The answer must consist of every line from the data that holds the string "click".
[Start of section]
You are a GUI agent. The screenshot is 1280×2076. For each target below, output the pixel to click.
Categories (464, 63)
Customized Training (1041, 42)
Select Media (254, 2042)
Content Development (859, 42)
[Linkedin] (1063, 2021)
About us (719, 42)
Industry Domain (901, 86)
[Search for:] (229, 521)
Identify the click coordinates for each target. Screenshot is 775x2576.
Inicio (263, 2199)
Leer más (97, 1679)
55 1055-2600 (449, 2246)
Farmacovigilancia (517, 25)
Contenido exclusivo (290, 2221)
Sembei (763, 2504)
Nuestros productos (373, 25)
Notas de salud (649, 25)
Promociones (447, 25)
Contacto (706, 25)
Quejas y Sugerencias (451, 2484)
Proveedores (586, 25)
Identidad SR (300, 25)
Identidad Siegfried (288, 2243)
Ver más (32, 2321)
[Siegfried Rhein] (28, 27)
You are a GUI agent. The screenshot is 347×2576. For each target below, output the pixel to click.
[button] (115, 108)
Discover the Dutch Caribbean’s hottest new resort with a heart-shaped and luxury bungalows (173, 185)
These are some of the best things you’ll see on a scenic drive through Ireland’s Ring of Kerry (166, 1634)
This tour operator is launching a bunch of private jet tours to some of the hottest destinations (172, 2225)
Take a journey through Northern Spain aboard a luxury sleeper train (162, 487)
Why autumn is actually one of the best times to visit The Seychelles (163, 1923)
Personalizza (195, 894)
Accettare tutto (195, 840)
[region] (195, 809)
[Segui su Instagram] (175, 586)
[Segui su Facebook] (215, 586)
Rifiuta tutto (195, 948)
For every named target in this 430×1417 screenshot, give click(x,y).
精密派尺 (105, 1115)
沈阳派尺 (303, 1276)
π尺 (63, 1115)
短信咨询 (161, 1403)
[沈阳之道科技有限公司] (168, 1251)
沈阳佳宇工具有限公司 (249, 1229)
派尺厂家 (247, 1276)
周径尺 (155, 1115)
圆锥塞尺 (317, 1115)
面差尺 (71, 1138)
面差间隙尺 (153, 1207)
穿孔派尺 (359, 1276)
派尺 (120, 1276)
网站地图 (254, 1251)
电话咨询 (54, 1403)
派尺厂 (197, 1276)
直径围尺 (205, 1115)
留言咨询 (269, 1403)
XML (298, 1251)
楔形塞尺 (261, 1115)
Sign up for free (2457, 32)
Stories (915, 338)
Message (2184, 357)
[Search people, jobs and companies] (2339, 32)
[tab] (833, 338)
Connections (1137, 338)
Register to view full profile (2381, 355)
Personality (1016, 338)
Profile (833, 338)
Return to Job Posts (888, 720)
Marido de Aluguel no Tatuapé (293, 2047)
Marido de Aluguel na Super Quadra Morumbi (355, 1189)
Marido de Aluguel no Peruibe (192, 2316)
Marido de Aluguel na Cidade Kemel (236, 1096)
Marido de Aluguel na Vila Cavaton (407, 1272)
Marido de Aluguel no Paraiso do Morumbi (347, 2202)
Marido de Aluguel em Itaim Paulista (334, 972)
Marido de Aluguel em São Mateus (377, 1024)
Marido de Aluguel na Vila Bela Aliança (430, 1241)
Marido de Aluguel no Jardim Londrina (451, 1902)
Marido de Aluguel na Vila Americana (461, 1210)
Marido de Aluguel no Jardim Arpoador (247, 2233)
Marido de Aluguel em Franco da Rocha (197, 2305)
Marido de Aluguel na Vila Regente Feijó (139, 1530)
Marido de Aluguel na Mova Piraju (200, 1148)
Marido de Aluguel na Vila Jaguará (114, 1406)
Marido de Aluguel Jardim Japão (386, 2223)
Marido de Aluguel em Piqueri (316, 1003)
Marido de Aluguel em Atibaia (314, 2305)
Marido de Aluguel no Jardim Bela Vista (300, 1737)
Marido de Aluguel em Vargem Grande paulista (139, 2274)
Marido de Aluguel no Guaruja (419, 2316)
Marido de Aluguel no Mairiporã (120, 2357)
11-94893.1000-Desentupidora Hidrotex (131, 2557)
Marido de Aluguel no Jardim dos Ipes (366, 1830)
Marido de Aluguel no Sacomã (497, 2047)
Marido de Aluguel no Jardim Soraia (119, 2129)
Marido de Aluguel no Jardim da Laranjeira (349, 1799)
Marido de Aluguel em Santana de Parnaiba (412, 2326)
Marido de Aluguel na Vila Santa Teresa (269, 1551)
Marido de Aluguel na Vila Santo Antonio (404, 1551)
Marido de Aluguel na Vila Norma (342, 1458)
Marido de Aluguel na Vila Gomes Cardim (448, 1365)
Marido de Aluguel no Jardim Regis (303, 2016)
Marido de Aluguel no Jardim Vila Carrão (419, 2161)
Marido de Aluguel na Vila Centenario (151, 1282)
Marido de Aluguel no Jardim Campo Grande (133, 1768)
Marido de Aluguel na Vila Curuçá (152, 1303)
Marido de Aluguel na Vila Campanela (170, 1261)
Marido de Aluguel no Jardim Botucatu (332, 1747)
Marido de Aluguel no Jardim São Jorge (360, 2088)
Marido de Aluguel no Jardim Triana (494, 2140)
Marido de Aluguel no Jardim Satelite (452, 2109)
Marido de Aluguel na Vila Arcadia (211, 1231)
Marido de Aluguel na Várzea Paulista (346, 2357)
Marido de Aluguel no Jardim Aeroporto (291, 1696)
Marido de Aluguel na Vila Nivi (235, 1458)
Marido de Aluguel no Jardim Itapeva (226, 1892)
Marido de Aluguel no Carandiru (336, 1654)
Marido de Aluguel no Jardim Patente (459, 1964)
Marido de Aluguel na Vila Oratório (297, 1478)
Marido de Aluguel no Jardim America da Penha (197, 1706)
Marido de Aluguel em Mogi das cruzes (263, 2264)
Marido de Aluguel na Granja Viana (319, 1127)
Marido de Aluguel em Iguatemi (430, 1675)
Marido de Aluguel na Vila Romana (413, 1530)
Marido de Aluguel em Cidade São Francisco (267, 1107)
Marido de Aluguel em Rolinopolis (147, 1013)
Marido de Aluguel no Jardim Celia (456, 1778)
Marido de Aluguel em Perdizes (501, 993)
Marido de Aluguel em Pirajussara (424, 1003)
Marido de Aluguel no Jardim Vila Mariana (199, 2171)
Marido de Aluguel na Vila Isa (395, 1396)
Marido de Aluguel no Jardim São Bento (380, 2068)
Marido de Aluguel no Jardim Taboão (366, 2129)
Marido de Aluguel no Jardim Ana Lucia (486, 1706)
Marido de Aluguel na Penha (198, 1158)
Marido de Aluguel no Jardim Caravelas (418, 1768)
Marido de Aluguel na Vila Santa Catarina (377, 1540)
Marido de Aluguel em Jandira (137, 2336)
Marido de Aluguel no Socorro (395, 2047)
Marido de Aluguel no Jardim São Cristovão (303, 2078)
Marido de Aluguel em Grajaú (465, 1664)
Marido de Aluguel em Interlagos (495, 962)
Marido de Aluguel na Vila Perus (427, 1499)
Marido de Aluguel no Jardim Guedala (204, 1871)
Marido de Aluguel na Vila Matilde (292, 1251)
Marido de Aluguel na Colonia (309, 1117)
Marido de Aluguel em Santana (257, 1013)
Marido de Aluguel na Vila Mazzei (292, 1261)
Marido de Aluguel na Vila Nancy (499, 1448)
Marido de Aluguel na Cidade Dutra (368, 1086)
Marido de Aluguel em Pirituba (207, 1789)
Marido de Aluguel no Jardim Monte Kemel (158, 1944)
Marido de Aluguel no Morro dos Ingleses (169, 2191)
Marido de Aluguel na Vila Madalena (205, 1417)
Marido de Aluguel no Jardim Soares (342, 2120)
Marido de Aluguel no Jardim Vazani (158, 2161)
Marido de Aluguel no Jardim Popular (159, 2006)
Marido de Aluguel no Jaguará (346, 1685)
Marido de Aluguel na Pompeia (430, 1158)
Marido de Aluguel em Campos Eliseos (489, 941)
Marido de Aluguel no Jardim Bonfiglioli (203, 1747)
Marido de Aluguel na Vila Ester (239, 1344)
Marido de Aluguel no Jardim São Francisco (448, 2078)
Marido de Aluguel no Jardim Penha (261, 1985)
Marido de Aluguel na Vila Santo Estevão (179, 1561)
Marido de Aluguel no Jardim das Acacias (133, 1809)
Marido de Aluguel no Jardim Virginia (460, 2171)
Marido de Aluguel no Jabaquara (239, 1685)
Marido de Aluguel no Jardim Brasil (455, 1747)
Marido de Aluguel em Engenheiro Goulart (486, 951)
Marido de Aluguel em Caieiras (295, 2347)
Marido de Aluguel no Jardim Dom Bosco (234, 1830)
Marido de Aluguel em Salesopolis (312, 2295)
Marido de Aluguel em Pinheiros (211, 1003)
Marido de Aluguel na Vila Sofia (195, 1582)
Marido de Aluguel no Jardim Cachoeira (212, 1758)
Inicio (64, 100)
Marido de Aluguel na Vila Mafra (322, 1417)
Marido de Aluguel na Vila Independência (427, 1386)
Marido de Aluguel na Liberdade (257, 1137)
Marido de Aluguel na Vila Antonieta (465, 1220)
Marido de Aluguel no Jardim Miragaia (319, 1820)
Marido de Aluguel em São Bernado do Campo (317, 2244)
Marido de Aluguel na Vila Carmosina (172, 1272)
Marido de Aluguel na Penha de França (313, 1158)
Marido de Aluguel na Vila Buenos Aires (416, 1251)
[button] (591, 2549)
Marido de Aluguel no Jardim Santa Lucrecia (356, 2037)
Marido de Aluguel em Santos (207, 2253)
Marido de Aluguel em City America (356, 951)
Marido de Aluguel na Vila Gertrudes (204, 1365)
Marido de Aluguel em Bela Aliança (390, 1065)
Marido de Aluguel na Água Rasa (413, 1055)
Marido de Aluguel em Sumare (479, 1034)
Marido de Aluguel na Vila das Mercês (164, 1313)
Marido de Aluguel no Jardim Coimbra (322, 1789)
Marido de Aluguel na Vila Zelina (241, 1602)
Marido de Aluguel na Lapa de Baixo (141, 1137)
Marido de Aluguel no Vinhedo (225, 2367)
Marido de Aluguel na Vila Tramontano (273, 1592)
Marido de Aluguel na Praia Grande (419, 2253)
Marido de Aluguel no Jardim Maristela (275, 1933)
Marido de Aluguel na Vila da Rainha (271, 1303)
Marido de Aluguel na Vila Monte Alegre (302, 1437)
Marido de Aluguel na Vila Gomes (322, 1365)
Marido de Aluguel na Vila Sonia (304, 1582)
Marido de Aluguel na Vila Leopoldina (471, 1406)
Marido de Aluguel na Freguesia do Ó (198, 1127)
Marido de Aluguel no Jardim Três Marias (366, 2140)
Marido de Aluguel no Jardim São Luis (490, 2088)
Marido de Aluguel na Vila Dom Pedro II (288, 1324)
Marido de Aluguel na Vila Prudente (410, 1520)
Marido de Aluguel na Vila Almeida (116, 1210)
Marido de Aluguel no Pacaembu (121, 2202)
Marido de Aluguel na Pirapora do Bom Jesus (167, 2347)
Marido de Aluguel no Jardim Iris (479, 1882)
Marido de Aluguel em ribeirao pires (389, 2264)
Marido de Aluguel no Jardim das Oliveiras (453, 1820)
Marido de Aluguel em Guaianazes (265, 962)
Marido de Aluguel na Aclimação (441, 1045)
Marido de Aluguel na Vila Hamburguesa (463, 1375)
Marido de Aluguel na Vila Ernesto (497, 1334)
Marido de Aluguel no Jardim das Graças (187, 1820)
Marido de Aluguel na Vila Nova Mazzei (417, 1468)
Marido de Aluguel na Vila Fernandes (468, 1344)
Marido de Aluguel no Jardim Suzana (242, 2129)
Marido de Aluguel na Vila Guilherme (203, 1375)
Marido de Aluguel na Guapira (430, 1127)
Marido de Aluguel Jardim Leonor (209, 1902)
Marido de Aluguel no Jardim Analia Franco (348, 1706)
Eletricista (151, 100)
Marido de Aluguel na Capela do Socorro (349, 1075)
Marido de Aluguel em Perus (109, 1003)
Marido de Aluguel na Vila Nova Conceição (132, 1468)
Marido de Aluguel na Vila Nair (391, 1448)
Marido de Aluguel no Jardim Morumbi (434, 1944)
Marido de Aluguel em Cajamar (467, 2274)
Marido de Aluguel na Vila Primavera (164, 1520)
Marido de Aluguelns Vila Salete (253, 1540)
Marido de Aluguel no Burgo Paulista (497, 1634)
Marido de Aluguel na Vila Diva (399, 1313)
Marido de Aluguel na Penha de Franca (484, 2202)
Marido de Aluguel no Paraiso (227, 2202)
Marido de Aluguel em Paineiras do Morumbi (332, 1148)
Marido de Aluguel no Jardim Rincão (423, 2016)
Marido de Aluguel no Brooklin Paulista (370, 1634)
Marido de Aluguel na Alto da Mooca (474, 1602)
[End of section]
**ANSWER FOR THE TASK**
You are a GUI agent. The screenshot is 1280×2076. For each target below, output the pixel to click.
Identify the click coordinates for each target. Screenshot is 775x2576.
You are a GUI agent. The screenshot is 347×2576. For each target below, output the pixel to click.
For every named target in this 430×1417 screenshot, give click(x,y).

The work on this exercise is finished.